One of the most widely recognized yet least well understood informal logical fallacies is the appeal to authority: the argumentum ad vericundiam. Most everyone understands that appealing to authority is, in some sense or other, an illegitimate move in any reasoned discussion. (If one doesn’t care a fig about reason, than any rhetorical move whatsoever becomes “legitimate,” which is to say, allowable provided you get away with it.) The problem here, though, is that if one could rigorously eschew all appeals to authority, not only would one avoid a particular fallacy, one would completely subvert the very possibility of reasoned discussion of any kind. Appeals to authority are not only constant, they are absolutely unavoidable in anything that might even barely resemble civilized existence. The problem, therefore, cannot be in the appeal to authority simply in itself, taken at face value.

Consider, for example, the food you eat. What is really in there, and how do you know? If you read the packaging, you are trusting to the authority of the producer and that of the U.S. government to provide you with accurate information. Suppose you are not prepared to do that, and you grow your own food instead. So how do you know what the nutritional content of THAT food is? Did you run all the tests yourself, and if so, on whose authority did you trust that the tests work, that those tests provide the actual information that is claimed for them, and so on? Did you go to University to get an advanced degree in biochemistry? But then, on whose authority did you decide to trust those instructors, those textbooks, those interpretations of you work and results? Clearly these problems can be extended to any form of practice, judgment or evaluation.

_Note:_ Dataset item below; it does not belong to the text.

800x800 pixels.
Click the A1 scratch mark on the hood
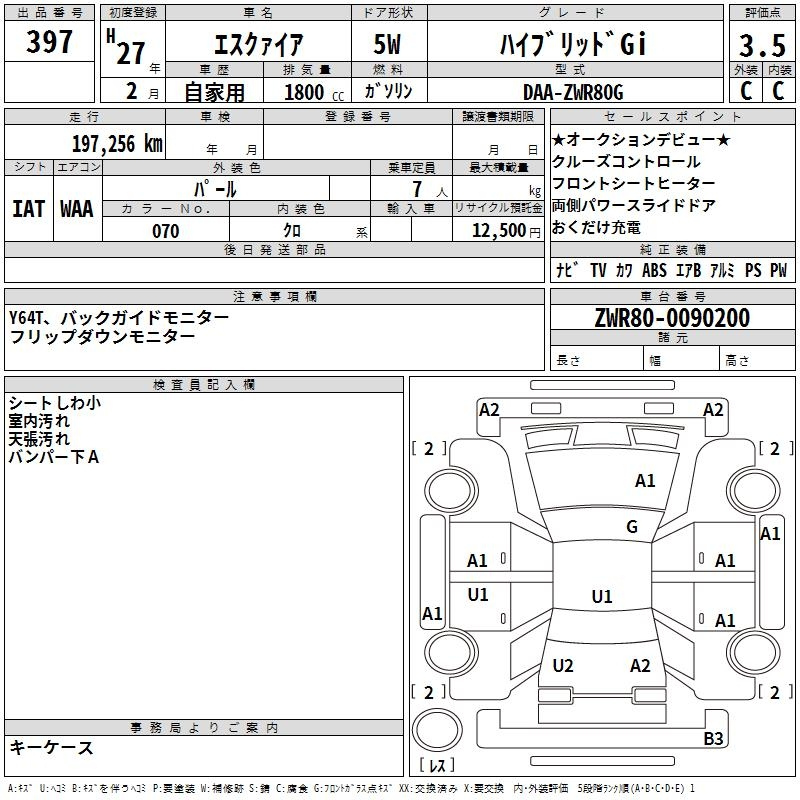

The simple and inescapable fact of the matter is that, unless you are prepared to completely reconstruct the entire edifice of human knowledge from its pre-hominid beginnings to the present day, then you are necessarily predicating every decision you make upon a staggering – indeed, simply incalculable – history of previous inquiries and decisions, and the authorities that emerged from these actions. So once again, the problem, therefore, cannot be in the appeal to authority taken at face value.

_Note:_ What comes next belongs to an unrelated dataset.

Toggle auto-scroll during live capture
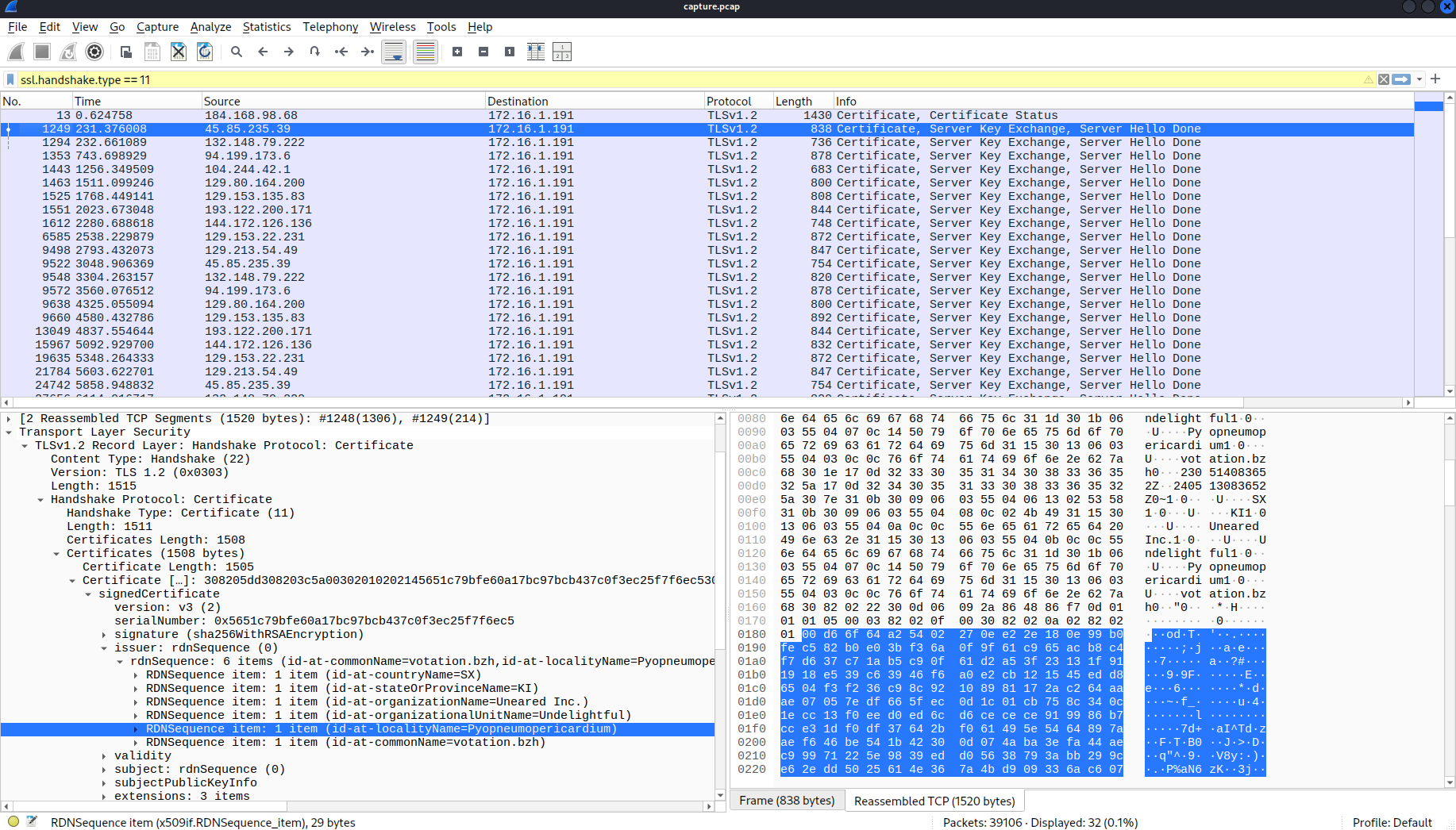coord(394,52)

And, indeed, there is not.

The fallacy only occurs when one appeals to false or misleading authority. This is the fact – absolutely essential for understanding the nature of the error – that tends to get skipped over by people who would otherwise advocate for logic and critical thinking skills. I would not appeal to my postal carrier for medical advice any more than I would ask my physician for the most efficient delivery route in my neighborhood. If I reverse the questions, though, I suddenly have myself legitimate authorities whose authority on their respective subjects has been validated by years of education and experience. This authority is not absolute; the conclusions are not demonstratively true merely on account that these particular authorities have offered those conclusions. But the fact of their respective authorities is certainly probative, and must be taken into account when the matter in question overlaps meaningfully with their respective educations and experiences.

Some folks will try to dodge the issue by using a term such as “expertise” for “legitimate authority,” and thus relegate the dirty “a” word to just and only “bad” things. In a certain sense, there is nothing wrong in doing so; but it is, after all, nothing more than a semantic dodge. At some point – and that point will have to come very early on in the discussion – the distinction between legitimate versus false or misleading authority will have to be explained. So why not simply make the distinction at the outset, and use such adjectives (“legitimate” versus “misleading”) as make clear from the outset what the real distinction is?